My doctor wouldn’t approve of my little excursion. I wasn’t supposed to leave the house or drive or desecrate graves. I wasn’t supposed to do anything, but wait to die.
The woman at the kill shelter doesn’t comment on the dirt underneath my ragged fingernails nor the crusts of dried mud on my jeans. She doesn’t lose her patience as I thoroughly inspect each of their eight black cats for tufts of white to find the best match. When I snap a battered blue collar around a female cat’s neck, the shelter worker doesn’t raise an eyebrow. The woman doesn’t say anything at all as I pay the adoption fee with coins and crumpled singles.
She is blissfully ignorant of the whole sordid operation I’d recently undertaken. I’d dug with a small spade and then with my bare hands to retrieve the box my brother had buried.
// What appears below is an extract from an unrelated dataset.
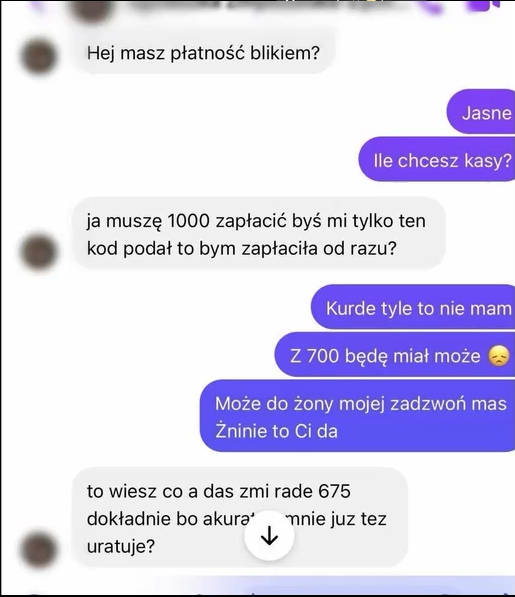The width and height of the screenshot is (515, 597).
Task: Select the 'Z 700 będę miał może' message
Action: tap(395, 356)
Fearing the corpse of my daughter’s cat was amass with maggots, I squeezed my eyes tight before burrowing inside the box, feeling the fur and the stiff little body. As I struggled to remove the collar, along with the jingling of the bell, I’d heard something snap.
Even though she’s barely eight, I’ve been teaching my daughter how I balance my bank account and pay my bills. Can’t have Charlie seeing a canceled check or a charge from the shelter. Can’t have her knowing I’d replaced her beloved pet with an imposter. Can’t leave her with no one to hold as I move into hospice.
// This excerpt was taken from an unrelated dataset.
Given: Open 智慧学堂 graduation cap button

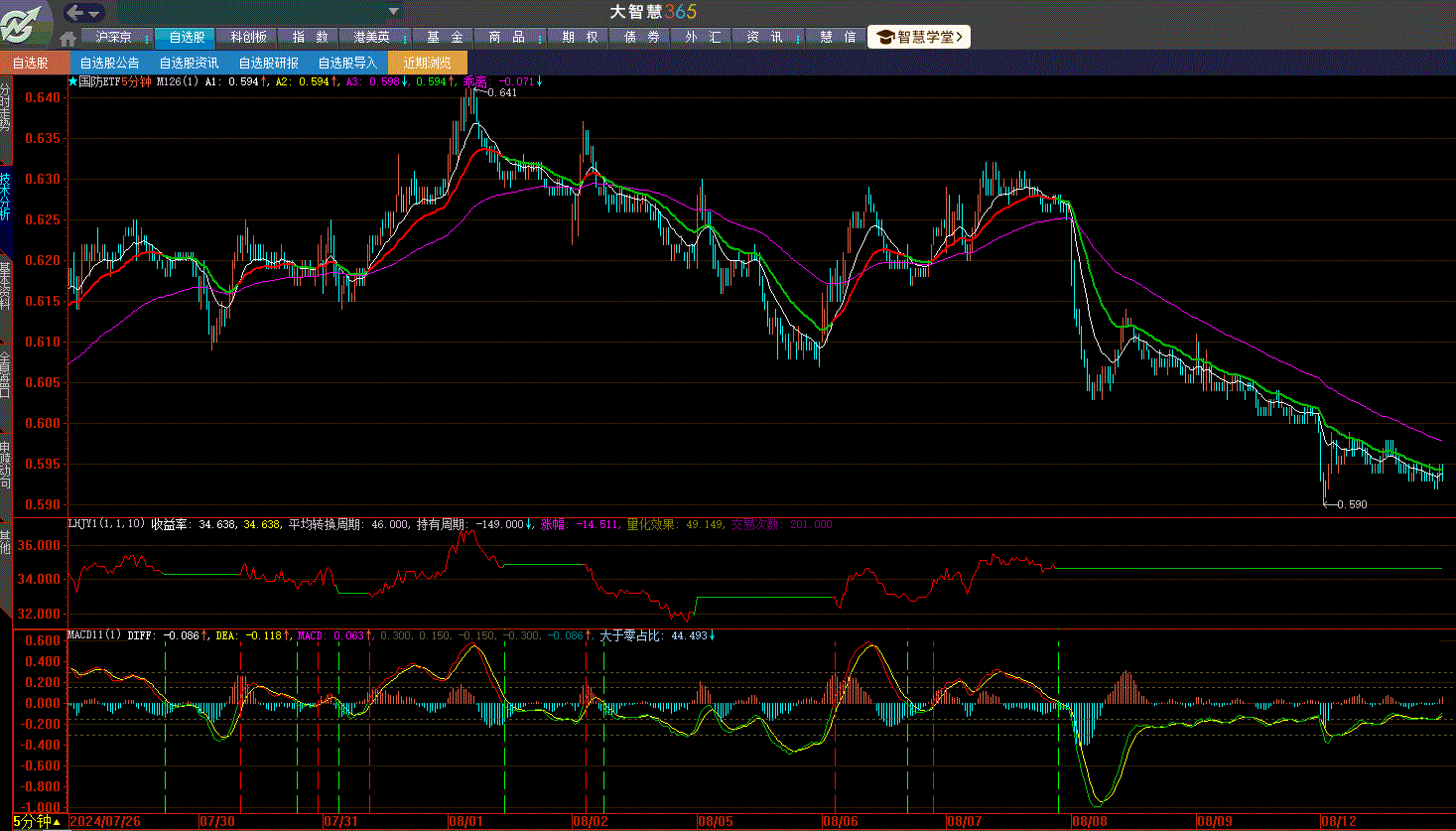Looking at the screenshot, I should pos(918,37).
I try to sneak the cat into my home, but a pitiful wail from the carrier gives me away.
My brother turns on the kitchen light. He takes the carrier from me, and I nearly stumble.
“I should’ve realized you were up to something stupid when you asked me to babysit.” He pokes his finger into the carrier and scratches the cat’s chin. “Charlie’s gonna know that ain’t Vex. Anyway, might be good for her to get a little lesson in loss before….”
“It’s just a fucking cat,” I say. “And it’s none of your fucking business.”
Exhaustion is a flame and my body a matchstick nub. I square my shoulders, using the dregs of my energy to keep myself upright.
He pulls me into a rough hug. “Amy’s gonna lose her shit when she finds out we’re adopting a cat along with your kid.”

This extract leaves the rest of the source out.